For a list of winners and nominees from the 1970 Oscars, go here: https://www.oscars.org/oscars/ceremonies/1970
Some Interviews and Extra Video:
IMDB Synopsis: A naive hustler travels from Texas to New York City to seek personal fortune but, in the process, finds himself a new friend.
Starring:
Lead Actor: Jon Voight
Lead Actor: Dustin Hoffman
Director: John Schlesinger
*******************************************************************
Trailer:
Additional Movie Info:
It received a Rotten Tomatoes rating of 90% Fresh. It received a Rotten Tomato audience rating of 88% liking it. Average Rating: 3.9/5 with a number of User Ratings: 39,762.
Movie Reviews:
Specs: Release date: 25 May 1969 (USA) / Runtime: 113 minutes / Budget: $3.6M
IMDB Trivia:
- Before Dustin Hoffman auditioned for this film, he knew that his all-American image could easily cost him the job. To prove he could do it, he asked the auditioning film executive to meet him on a street corner in Manhattan, and in the meantime, dressed himself in filthy rags.

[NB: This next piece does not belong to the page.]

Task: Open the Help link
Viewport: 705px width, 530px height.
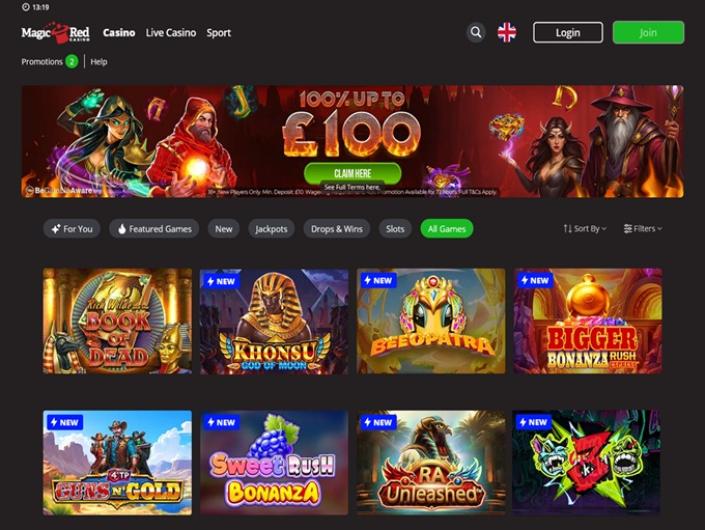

The executive arrived at the appointed corner and waited, barely noticing the “beggar” less than ten feet away who was accosting people for spare change. At last, the beggar walked up to him and revealed his true identity.
- According to Dustin Hoffman, the taxi incident wasn’t scripted. During an L.A. Times interview in January 2009, he said that the movie didn’t have a permit to close down the New York City street for filming, so they had to set up the scene with a hidden camera in a van driving down the street, and remote microphones for the actors. After fifteen takes, it was finally going well, but this time, as they crossed the street, a taxi ran a red light. Hoffman wanted to say “Hey, we’re SHOOTING here!”, not only from fear of his life, but also from anger that the taxi driver might have ruined the take. Instead, being the professional that he is, he stayed in character and shouted “Hey, we’re WALKING here!” and made movie history. Jon Voight also backed up this version of the incident, saying that seeing how well Hoffman was handling the situation, he likewise stayed in character.

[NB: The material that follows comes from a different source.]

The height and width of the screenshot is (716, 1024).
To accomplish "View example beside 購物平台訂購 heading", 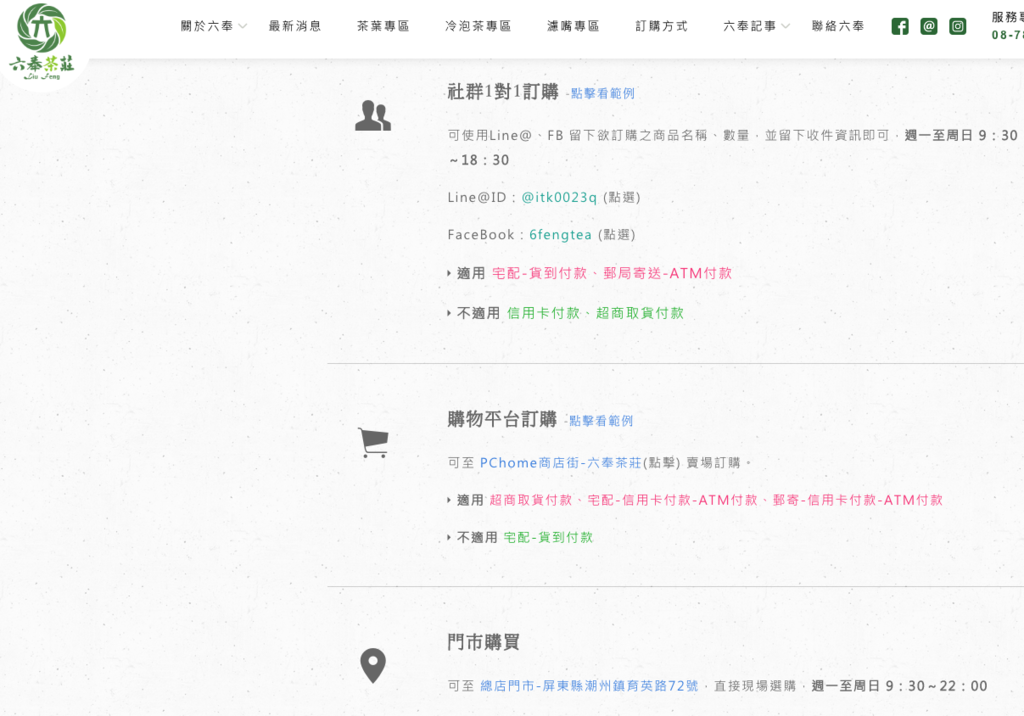I will [600, 421].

- John Wayne was dismayed when this film won the 1970 Best Picture Oscar. He told Playboy Magazine, “Wouldn’t you say that the wonderful love of these two men in Midnight Cowboy, a story about two fags, qualifies as a perverse movie?”
- The ending was parodied on Seinfeld (1989) season six, episode eight, “The Mom & Pop Store”, with Kramer in the role of Ratso, and Seinfeld playing Joe.
- The comic book the little girl is reading on the bus is Wonder Woman #178, cover dated September and October 1968.
- Joe stayed at the Hotel Claridge, at the southeast corner of Broadway and West 44th Street in Midtown Manhattan. His room overlooked the northern half of Times Square. The building, designed by D. H. Burnham & Company and opened in 1911, has since been demolished.
- The crowd of sidewalk protesters that Ratso and Joe walk through have signs with pointless generic messages such as, “End Madness Now” and “Liberate Freedom”.
- This film came out two years after “The Graduate”, and coincidentally, both films end with Dustin Hoffman and his costar sitting at the back of a bus, with elderly passengers looking back at them.